Rezension: Coach- Gegen alle Regeln von Davney Perry

 Dies ist nicht mein erstes Buch der Autorin, von daher hatte ich schon eine kleine Vermutung, was mich erwarten wird.

Das Cover hat mir auf jeden Fall sehr gut gefallen. Ich mag diese pastelligen Farben. An sich super süß. Mit dem Schreibstil kam ich auch sehr gut zurecht. Und die Kapitel hatten für mich auch eine tolle länge. Ich bin auf jeden Fall ab der ersten Seite direkt in der Story angekommen.

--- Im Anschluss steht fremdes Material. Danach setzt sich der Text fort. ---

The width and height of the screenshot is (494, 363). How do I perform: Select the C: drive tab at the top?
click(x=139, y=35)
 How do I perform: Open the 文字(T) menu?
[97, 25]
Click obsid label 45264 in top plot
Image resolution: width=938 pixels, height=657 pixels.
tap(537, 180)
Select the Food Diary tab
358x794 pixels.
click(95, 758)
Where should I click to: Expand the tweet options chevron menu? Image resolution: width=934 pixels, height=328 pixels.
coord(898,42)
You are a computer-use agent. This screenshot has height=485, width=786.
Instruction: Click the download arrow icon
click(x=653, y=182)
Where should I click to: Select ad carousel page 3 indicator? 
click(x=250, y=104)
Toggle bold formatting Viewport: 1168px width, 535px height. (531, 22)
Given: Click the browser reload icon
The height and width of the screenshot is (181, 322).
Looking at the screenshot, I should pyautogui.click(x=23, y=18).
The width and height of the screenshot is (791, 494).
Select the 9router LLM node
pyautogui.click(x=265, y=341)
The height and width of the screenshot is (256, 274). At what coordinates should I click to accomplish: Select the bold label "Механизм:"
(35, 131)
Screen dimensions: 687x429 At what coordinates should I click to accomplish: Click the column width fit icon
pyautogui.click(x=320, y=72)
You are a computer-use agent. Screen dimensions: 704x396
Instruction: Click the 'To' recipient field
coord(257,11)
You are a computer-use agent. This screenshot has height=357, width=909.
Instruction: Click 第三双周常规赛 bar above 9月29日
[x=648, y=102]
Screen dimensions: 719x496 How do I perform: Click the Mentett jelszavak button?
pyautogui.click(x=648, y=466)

Zu den Charakteren. Millie fand ich äußerst süß. Ford und seine Tochter Joey hatten auch einen super süßen Umgang miteinander. Ich bin eigentlich nicht so der Single Daddy Trope Typ, aber vielleicht hat mich Ford eines besseren belehrt. Aber so süß, wie er mit seiner Tochter umgeht, so eine Red Flag ist er im Zusammenhang mit Millie. Erstmal küsst er sie einfach so, obwohl man schon merkt, dass Millie da eigentlich nicht so dran interessiert ist. Und zum anderen denkt und sagt er ein paar Dinge, die ganz und gar nicht klar gehen und einfach super Alpha Male mäßig ist, was er ansonsten so gar nicht ausstrahlt. Bei Joey Mutter hätte ich mir vielleicht ein bisschen mehr Tiefe gewünscht. Vielleicht hätte man sie dann auch etwas besser verstanden. Zumindest was die Beziehung zu ihrer Tochter angeht.

Die Handlung an sich, ist geprägt von viel nicht vorhandener Kommunikation. Eigentlich sind beide Protas doch alt genug um zu wissen, wie das mit dem Reden funktioniert. Ich glaube selbst damit hätte man eine stimmige runde und mit etwas Drama gespickte Geschichte spinnen können. Sowas nervt mich einfach super. 

Alles in allem ist es eine schöne Geschichte für zwischendurch. Aber wer mehr Tiefgang sucht, der sucht hier vergeblich. Kann man lesen, man hat aber auch nichts verpasst, wenn man es im Regal stehen lässt.